SOURCE EXTRACT –
-------

Most practising artists in the audience responded to these thoughts about considered craft and the intuitive, although historians and theoreticians at Art School were uncomfortable with such flexibility. Having a PhD is useful when surrounded by the Slaves of Post-Modernism and the Axemen of Semiology. Seeing Helen Boorman with whom I taught in Norwich at the Nigel Henderson Conferenc in 2000, I was flattered that she marvelled at my capacity to ignore its reverberations, as Post-Modernism came and went. Just like avoiding Gymnastics while hiding in a Balcony above and out of sight.

My much neglected triumph was a sustained and costly fiction in inventing a gay American sculptor, who I named Dalton Moncrieff. I was to initiate a new series of Lunchtime lectures proposed by the Head of Graphics. Students from all departments were invited on April 1st.  Using slides of coastal defences I conjured forth the Star Temple of Winterton, based on a book once owned by E.H.Shackleton, the White Magician of Norfolk, proposing a sort of horse race that regularly took place among the Planets. This complex cosmic alignment was the Life’s Work of a rather muddled American living on the Coast. He had started in the Beaux Arts tradition and been an early exponent of Ley Lines and effing the ineffable.

If I was to do this, there was no chickening out halfway through, or revealing the hoax at the end. My most dangerous moment was when I projected an old slide I’d taken of a battered concrete mixer on Watford Golf Course. A careful scrutineer could clearly see a tee and a bunker in the background. That these huge cubes of concrete were the product of this tiny machine was, I suspected, about to be rumbled or at least generate an irreverent belly laugh. But I made it through to the end of the lecture and of Dalton Moncrieff. I was warmly received.   The next day students came up to me and cursed a system that had neglected such a genius. Colleagues made no mention of the lecture, a sure sign it had gone well.

Rumours of mass student movements out to the coast reached me a week later. “Can I see you please Chris”. I sat in the library in front of the deputation. “All three of us have decided to scrap our third year theses, and will start a collaborative research project on Dalton Moncrieff.”

-------

RECORDS PROVIDED –
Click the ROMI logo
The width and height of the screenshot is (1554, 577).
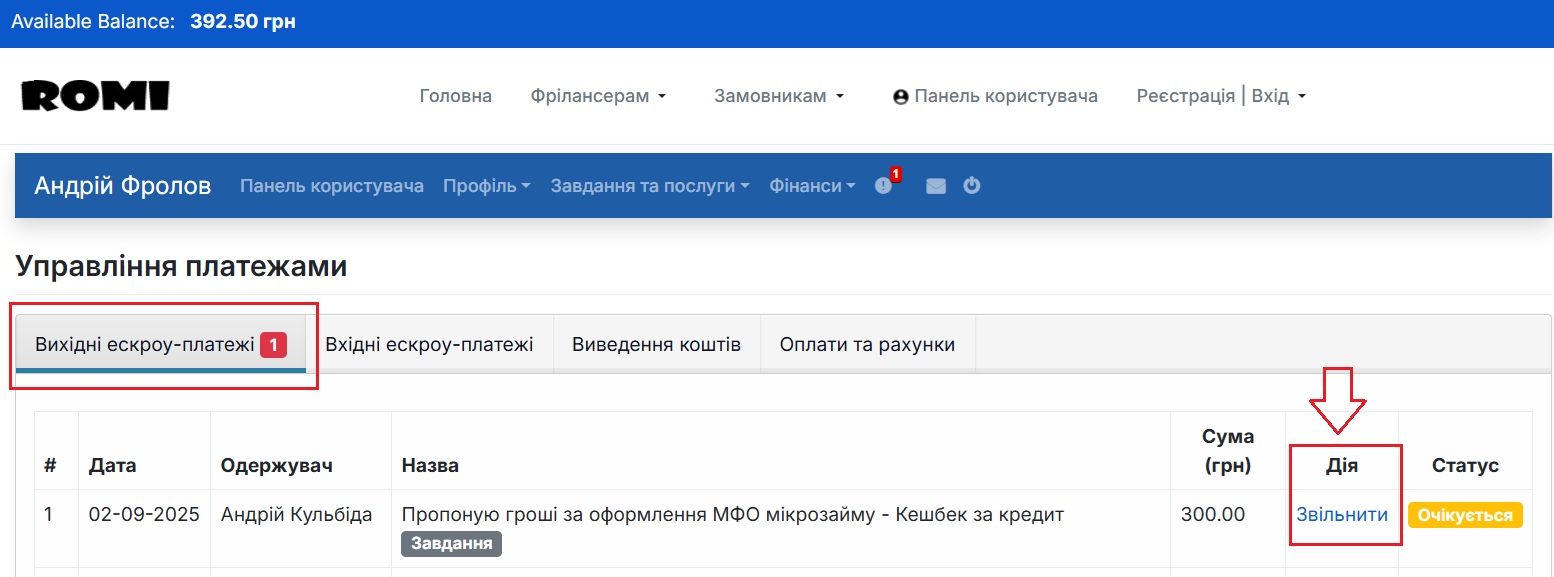coord(95,94)
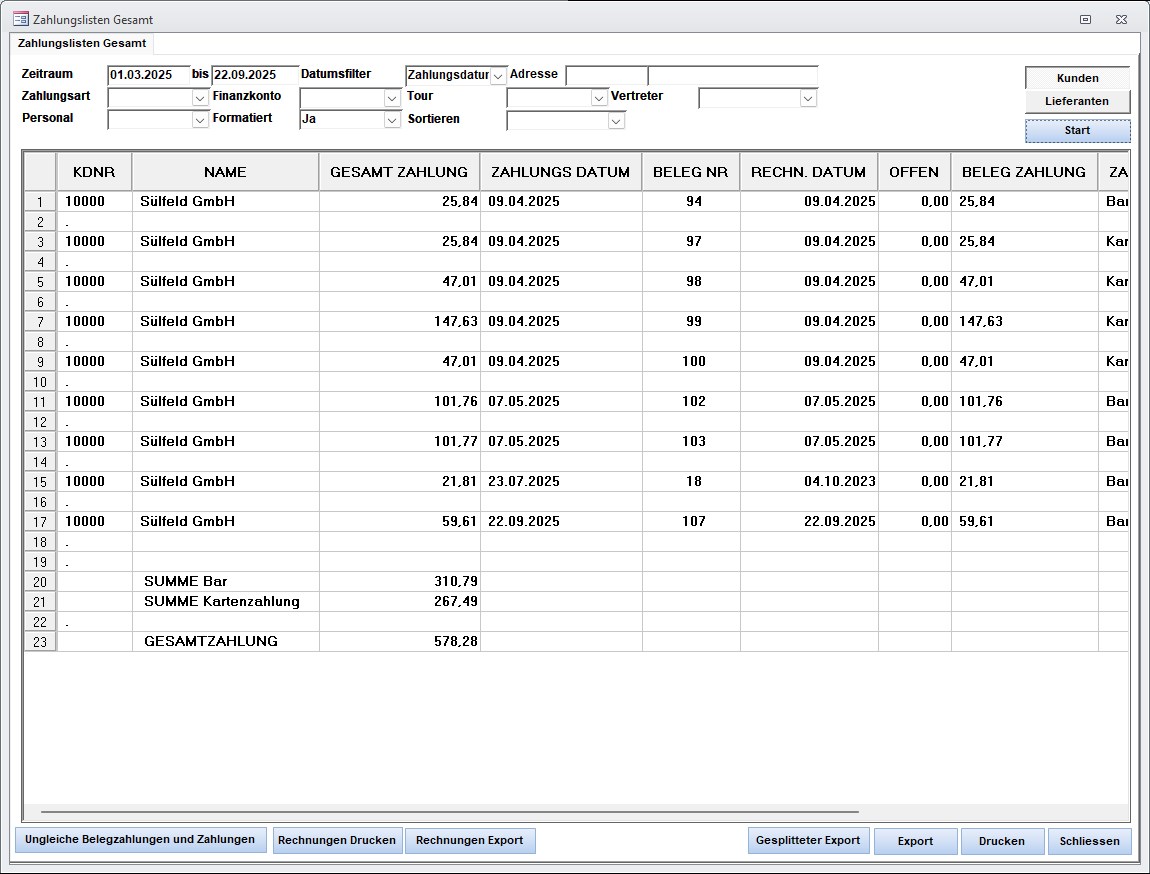Expand the Tour dropdown list
The image size is (1150, 874).
(x=599, y=98)
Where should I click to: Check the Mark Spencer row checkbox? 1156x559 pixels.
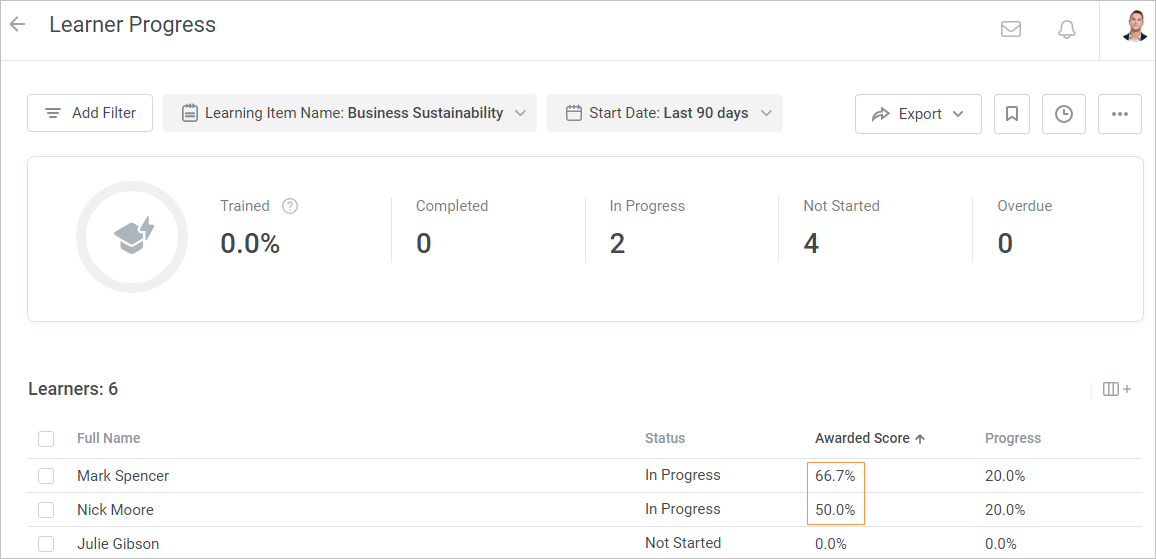point(46,476)
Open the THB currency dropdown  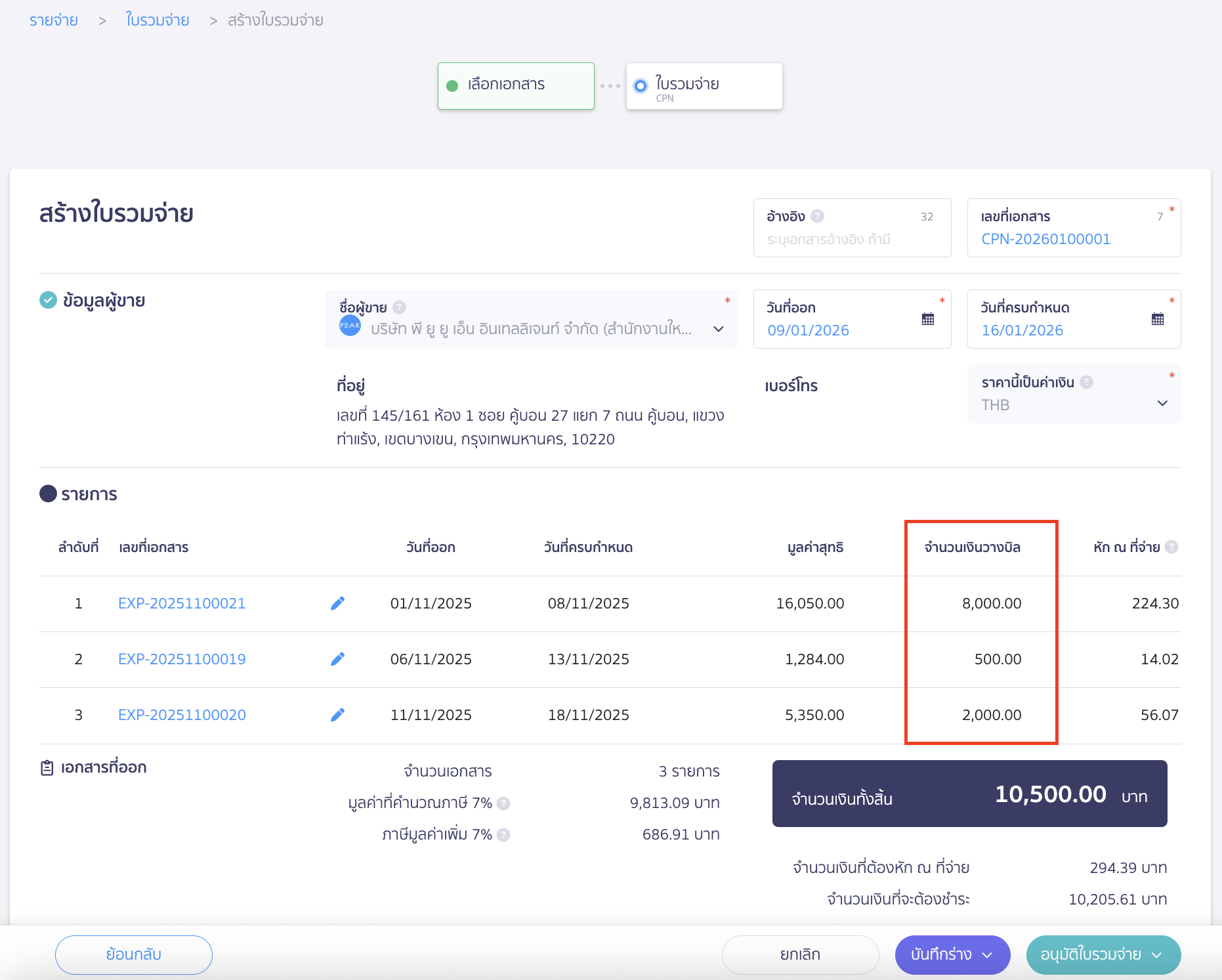click(x=1162, y=404)
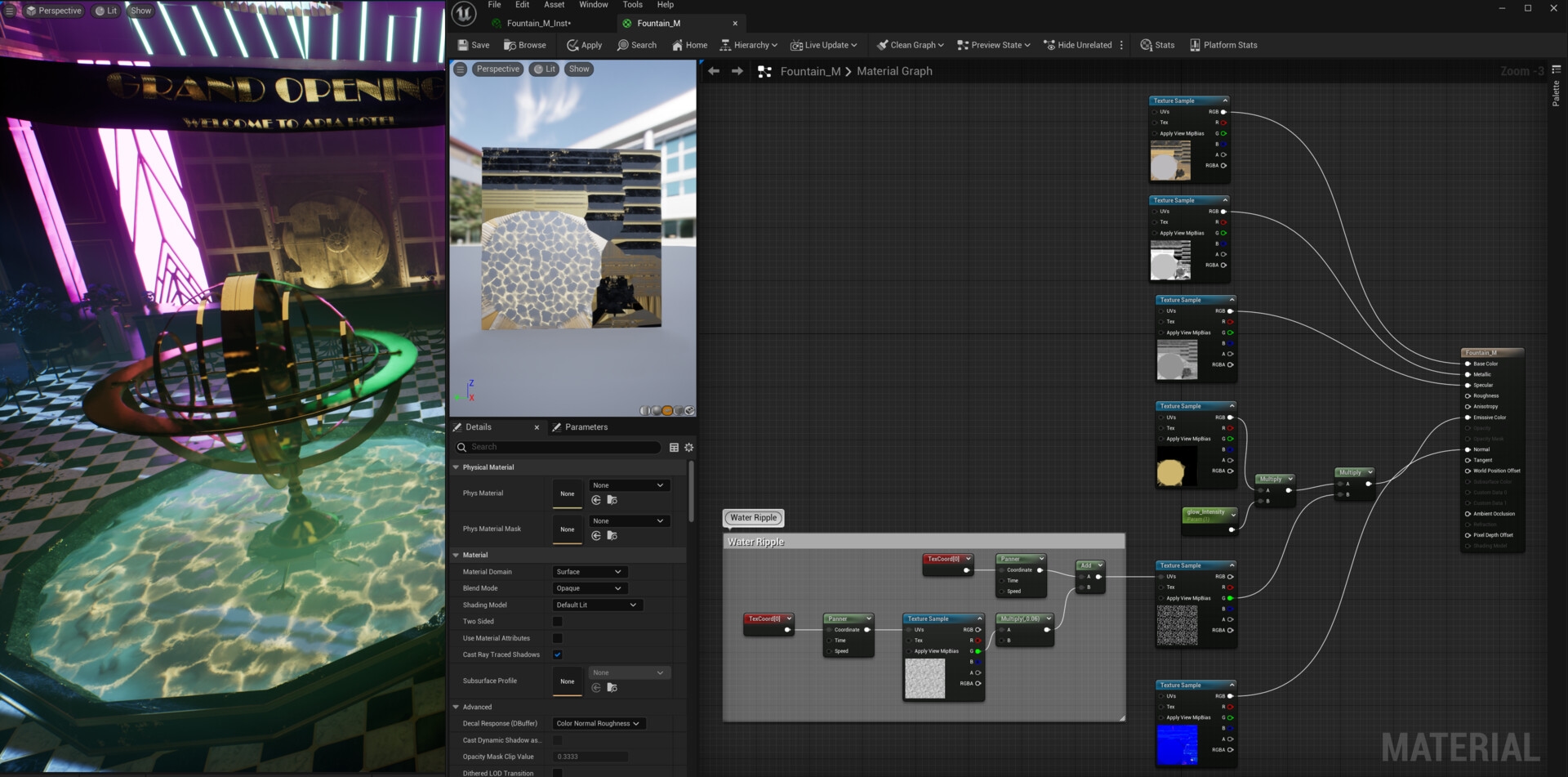
Task: Open Details panel settings gear
Action: tap(688, 448)
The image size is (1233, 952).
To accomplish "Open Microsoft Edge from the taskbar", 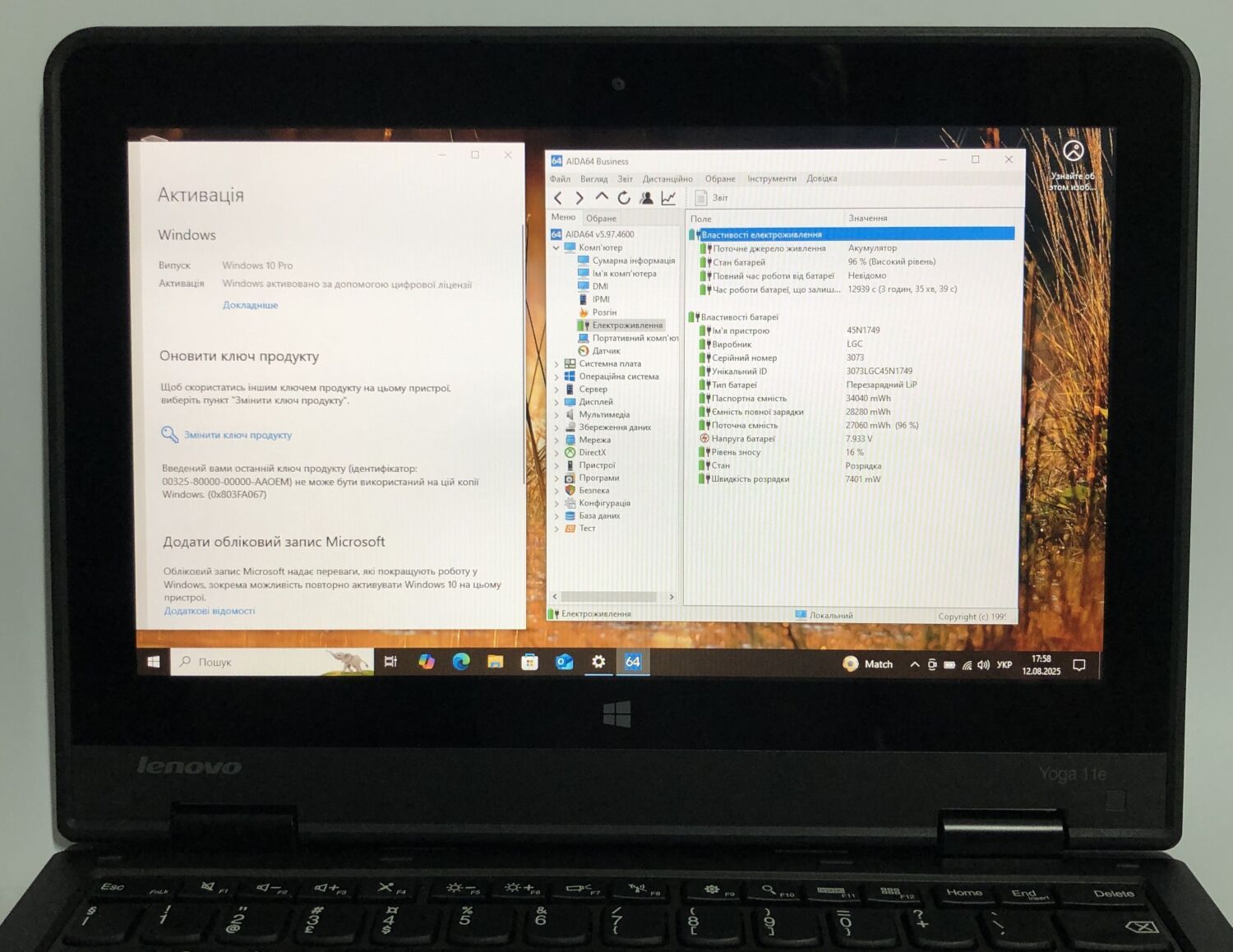I will coord(461,662).
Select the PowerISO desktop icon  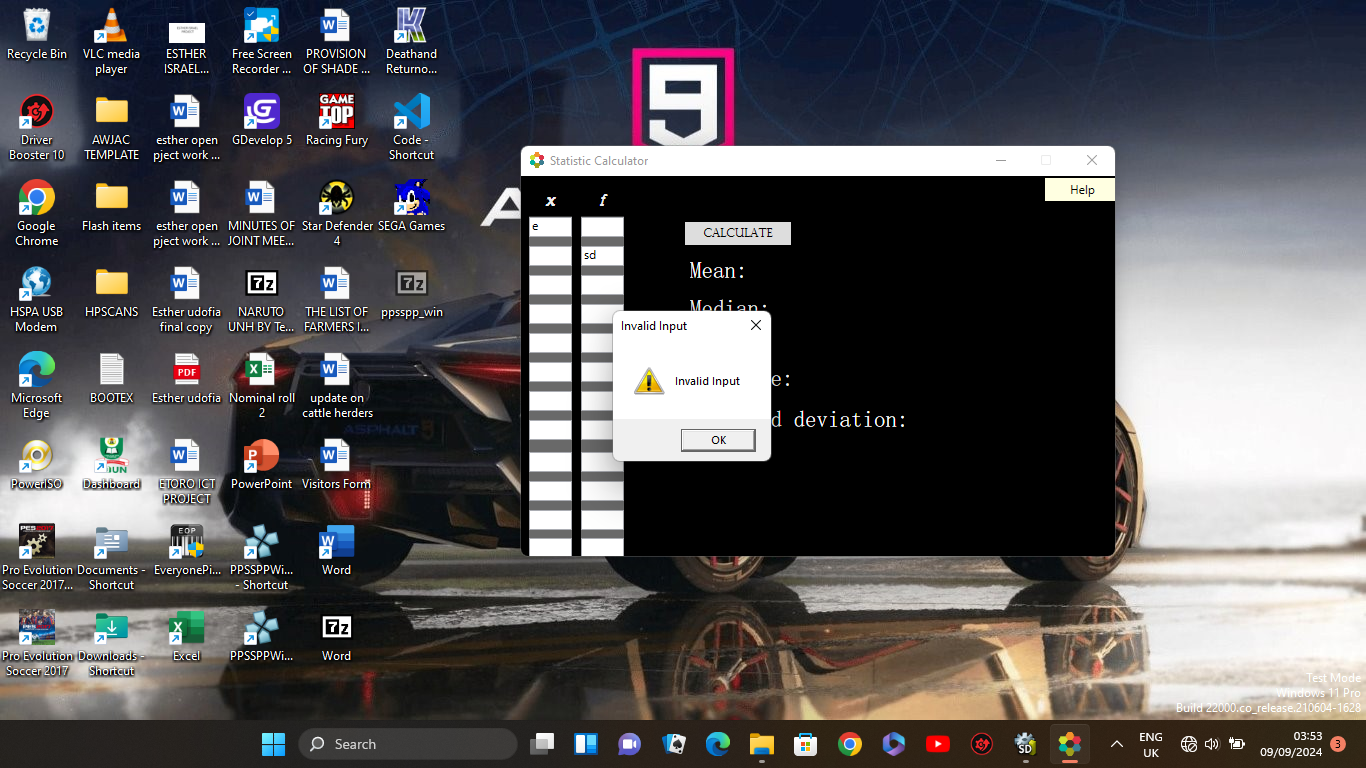pyautogui.click(x=37, y=464)
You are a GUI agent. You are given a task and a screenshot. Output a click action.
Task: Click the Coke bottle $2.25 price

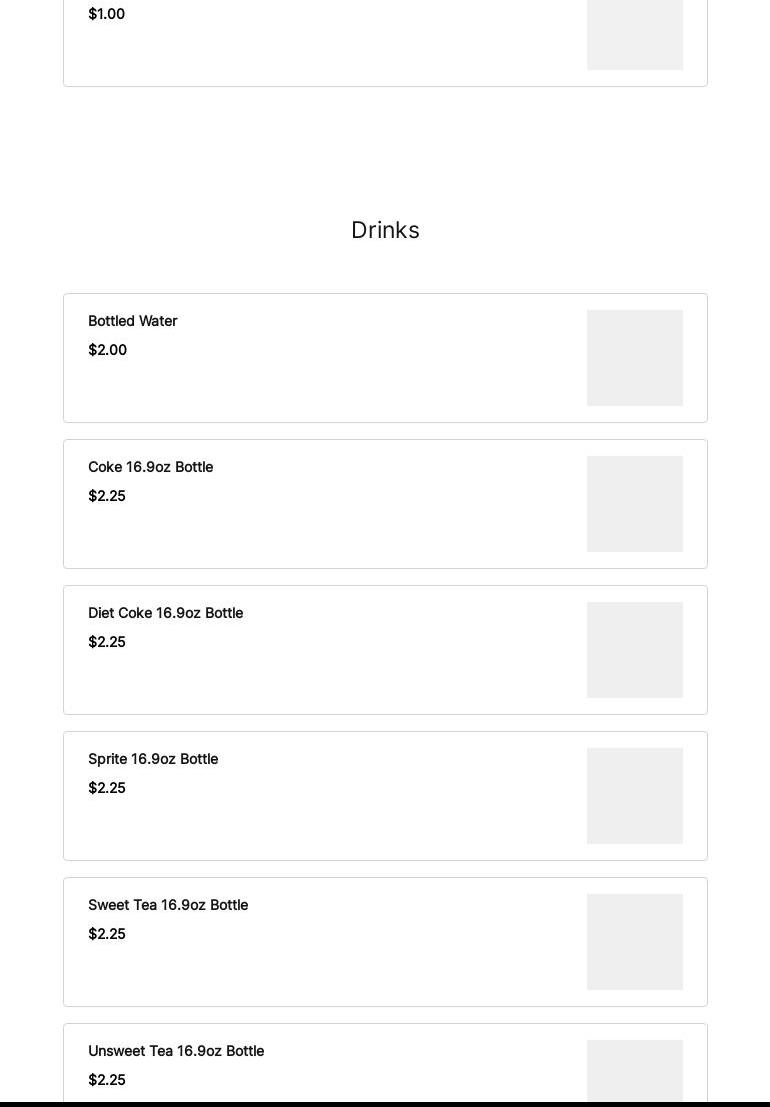coord(107,496)
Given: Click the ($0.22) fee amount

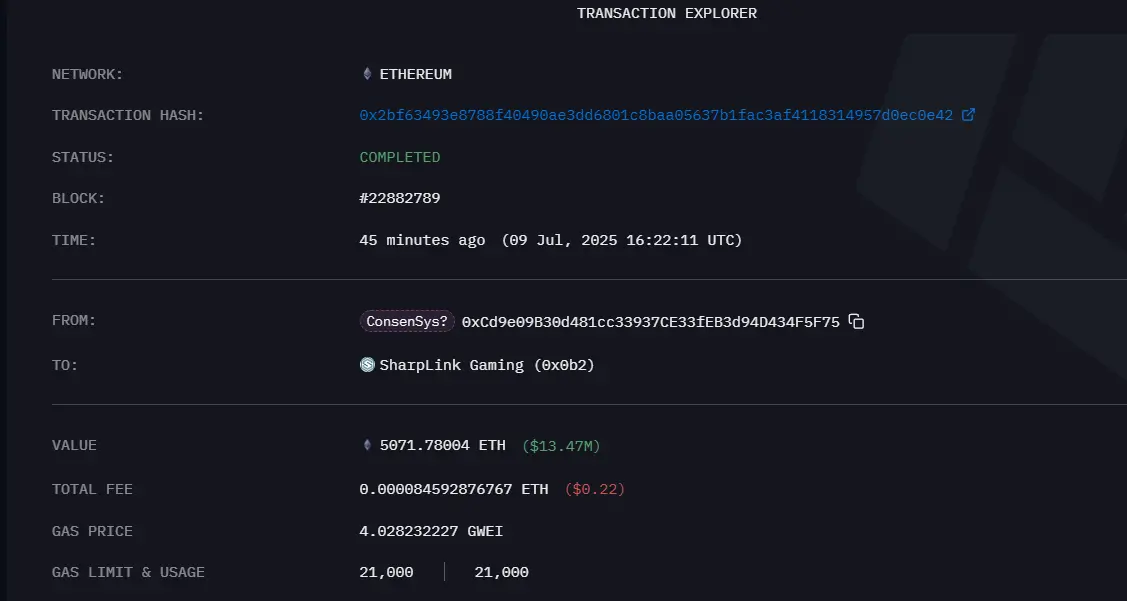Looking at the screenshot, I should pos(595,488).
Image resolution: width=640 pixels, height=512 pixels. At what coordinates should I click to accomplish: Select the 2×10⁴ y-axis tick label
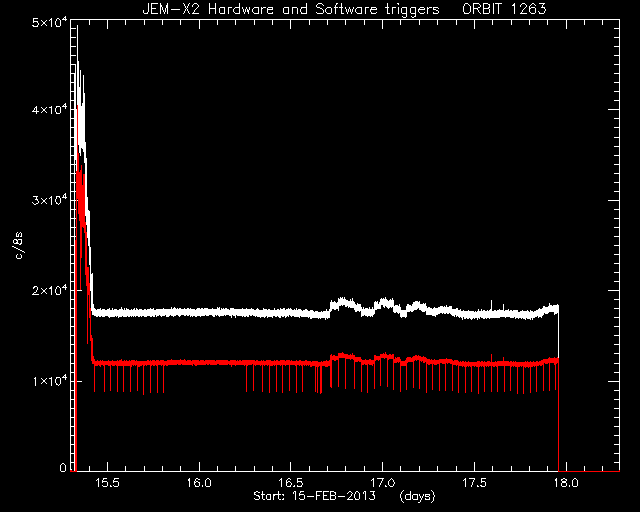[49, 290]
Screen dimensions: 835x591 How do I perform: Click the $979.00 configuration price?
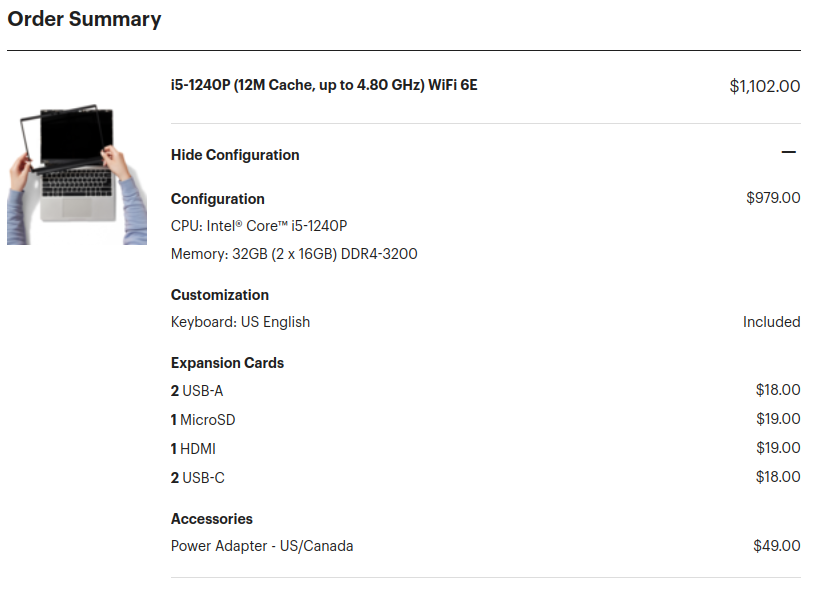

-------

WHAT YOU ARE ASKED TO DO – In the account of the Dalton Moncrieff lecture, what could a careful scrutineer see in the background of the concrete mixer slide?

REPLY TO THE EXERCISE – A tee and a bunker.